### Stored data
☆ ☆ ☆
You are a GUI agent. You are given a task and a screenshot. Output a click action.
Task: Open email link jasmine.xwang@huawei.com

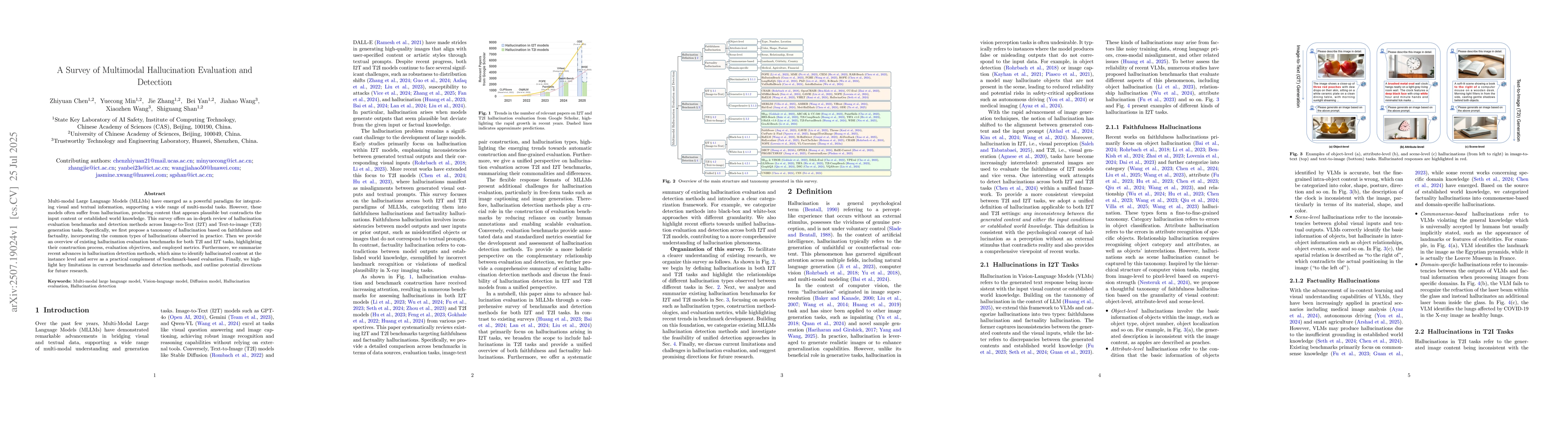pyautogui.click(x=131, y=175)
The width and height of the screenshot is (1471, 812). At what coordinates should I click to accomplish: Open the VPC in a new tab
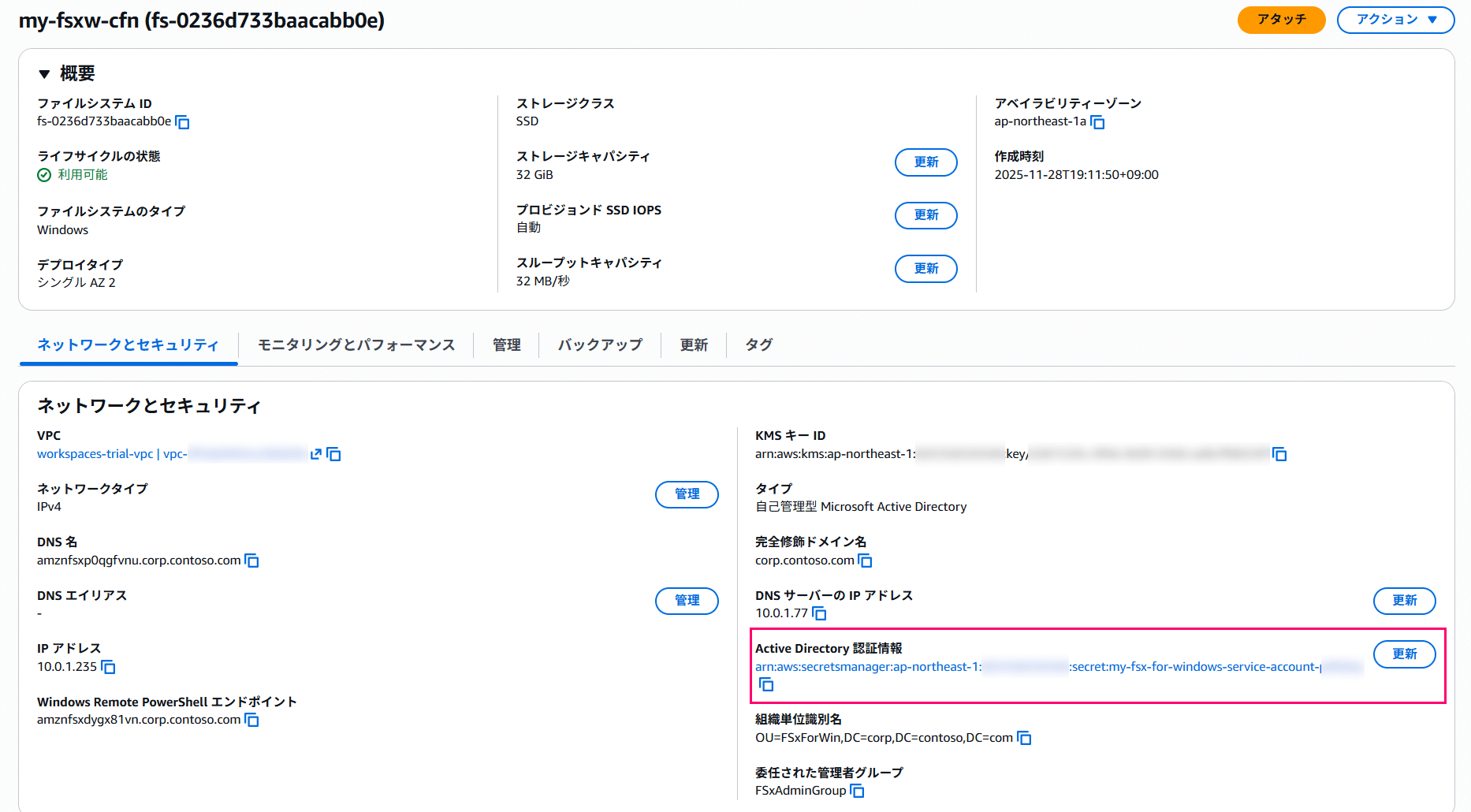coord(315,454)
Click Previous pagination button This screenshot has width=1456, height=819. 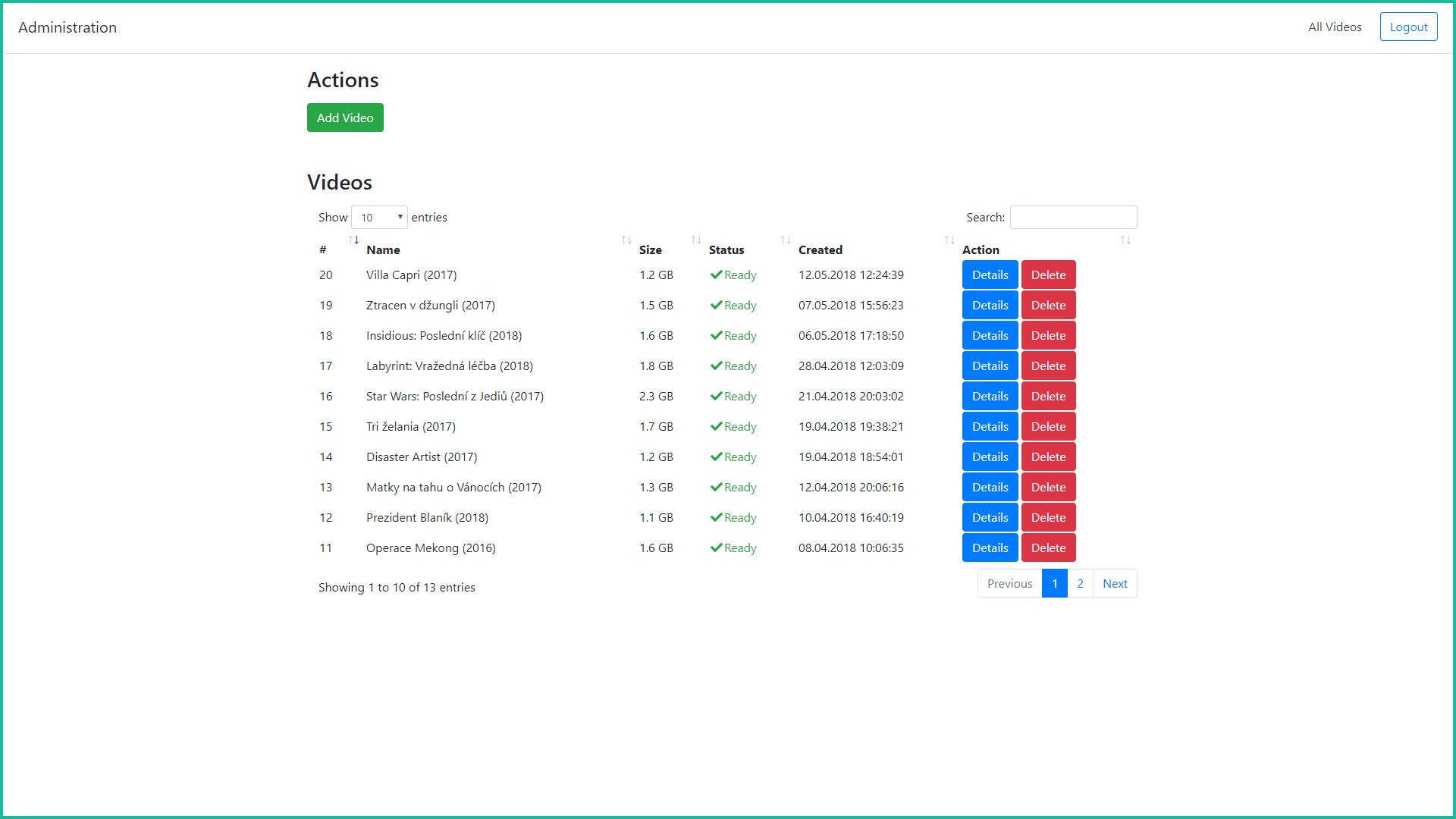1009,584
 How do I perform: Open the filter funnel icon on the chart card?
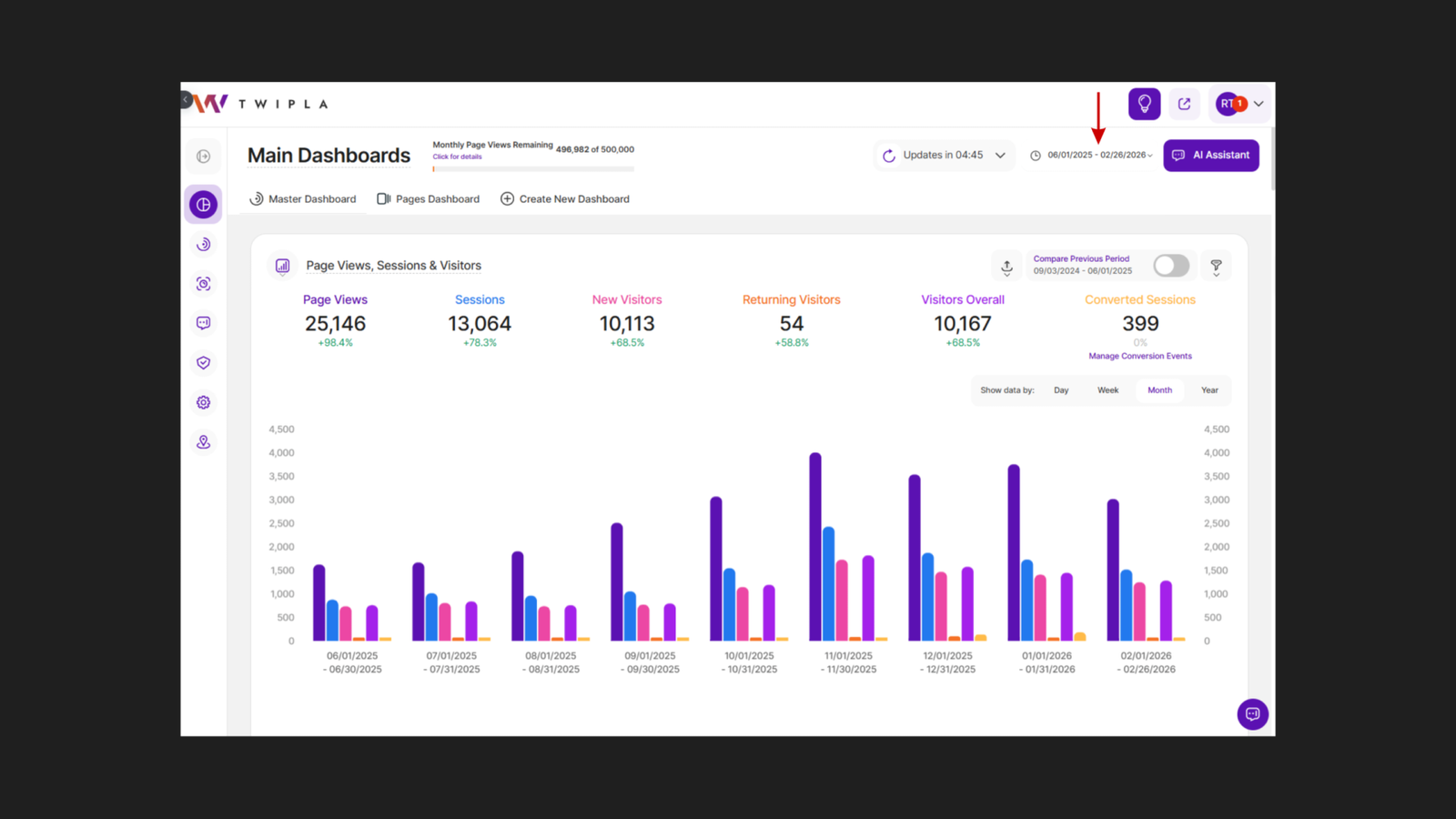coord(1216,266)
☆ ☆ ☆
### Exercise
The answer consists solely of the lines from the one holding "How do I perform: Open" through the last line of the entries above, set down verbatim, without any pictures.

### Completed task
 How do I perform: Open the filter funnel icon on the chart card?
coord(1216,266)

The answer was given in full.